R/MaxContribution.R

Defines functions MaxContributionGroups MaxContribution

Documented in MaxContribution

#' Find major contributions to aggregates 
#' 
#' Assuming aggregates are calculated via a dummy matrix by 
#' \code{z = t(x) \%*\% y}, 
#' the \code{n} largest contributions are found (value or index) for each aggregate. 
#'
#' @param x A (sparse) dummy matrix
#' @param y Vector of input values (contributors)
#' @param n Number of contributors to be found
#' @param decreasing Ordering parameter. Smallest contributors found when \code{FALSE}. 
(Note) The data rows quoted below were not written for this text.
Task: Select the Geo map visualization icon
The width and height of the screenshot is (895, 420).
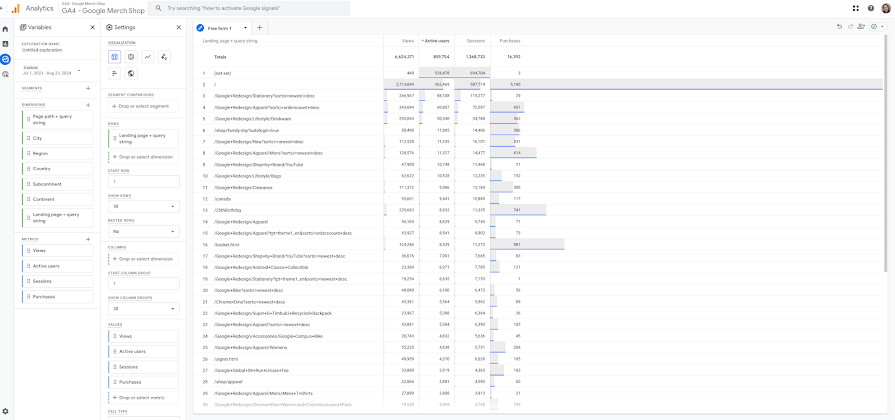Action: (131, 73)
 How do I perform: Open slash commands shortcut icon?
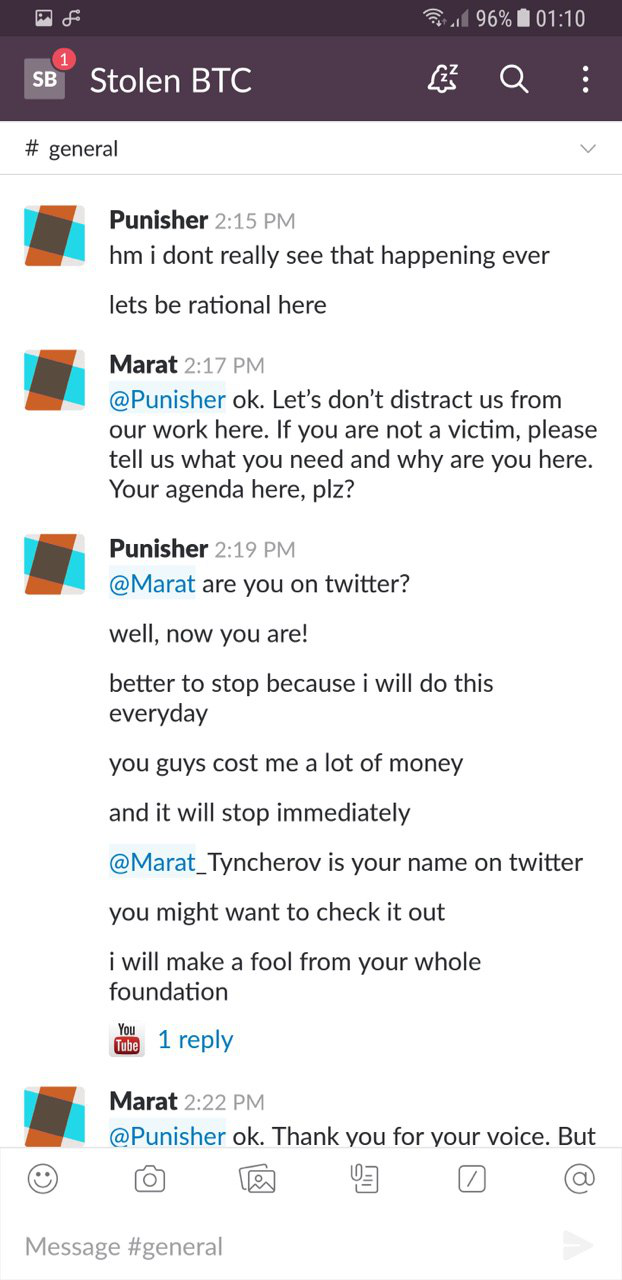point(472,1179)
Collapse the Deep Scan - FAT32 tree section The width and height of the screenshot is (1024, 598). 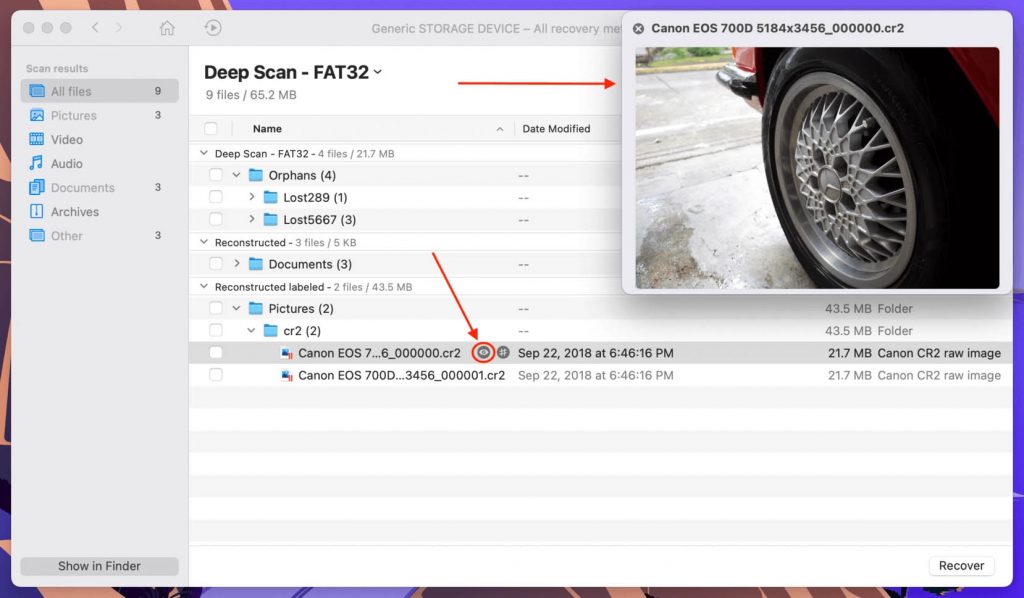tap(206, 153)
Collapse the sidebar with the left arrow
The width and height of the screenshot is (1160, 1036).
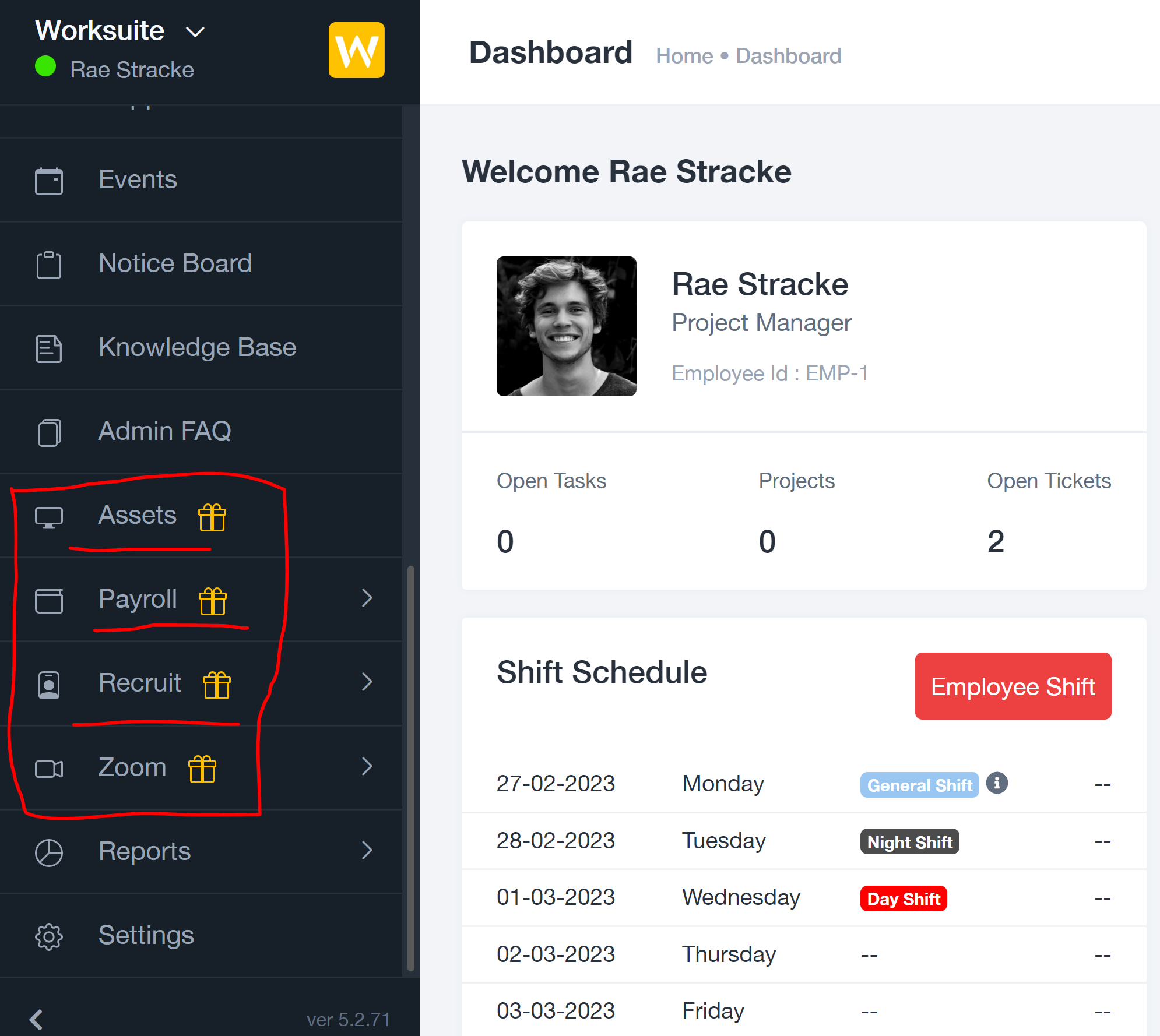coord(36,1019)
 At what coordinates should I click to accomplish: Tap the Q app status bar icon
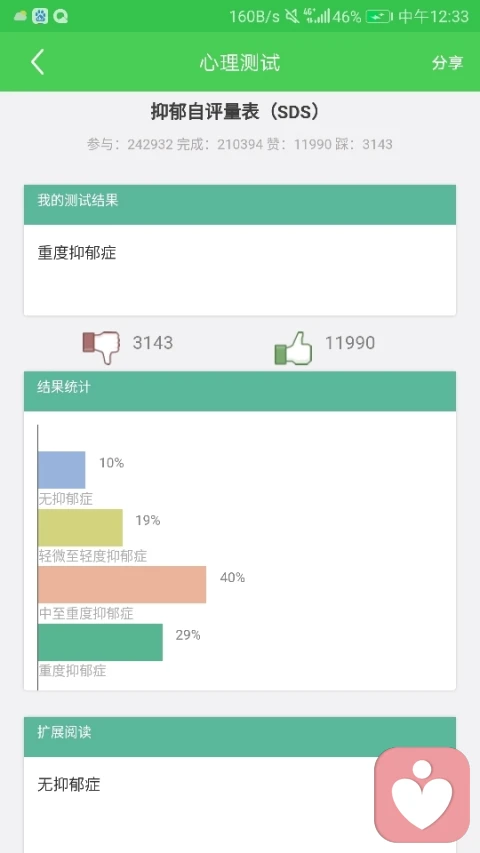(61, 17)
#' @param index Indices to \code{y} returned when TRUE
#' @param groups When non-NULL, major contributions after aggregation within groups.
#'               Cannot be combined with `index = TRUE`. 
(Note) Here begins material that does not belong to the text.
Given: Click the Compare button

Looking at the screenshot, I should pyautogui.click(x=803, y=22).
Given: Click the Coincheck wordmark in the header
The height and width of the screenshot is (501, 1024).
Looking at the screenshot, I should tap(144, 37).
#'               The missing group category is excluded.
#' @param return2 When `TRUE`, two matrices are returned, `value` and `id`.
#'        The latter contains indices when `group` is `NULL` and otherwise a character matrix of groups. 
#'
#' @return Matrix with lagest contributions in first column, second largest in second column and so on.  
#'         Alternative output when using parameters `index` or `return2`.
#' @export
#' @importFrom SSBtools SortRows As_TsparseMatrix
#' @importFrom Matrix drop0
#' @importFrom methods new
#' 
#' @seealso \code{\link[SSBtools]{ModelMatrix}}
#' 
#' @author Øyvind Langsrud
#'
#' @examples
#' library(SSBtools)
#' 
#' z <- SSBtoolsData("sprt_emp_withEU")
#' z$age[z$age == "Y15-29"] <- "young"
#' z$age[z$age == "Y30-64"] <- "old"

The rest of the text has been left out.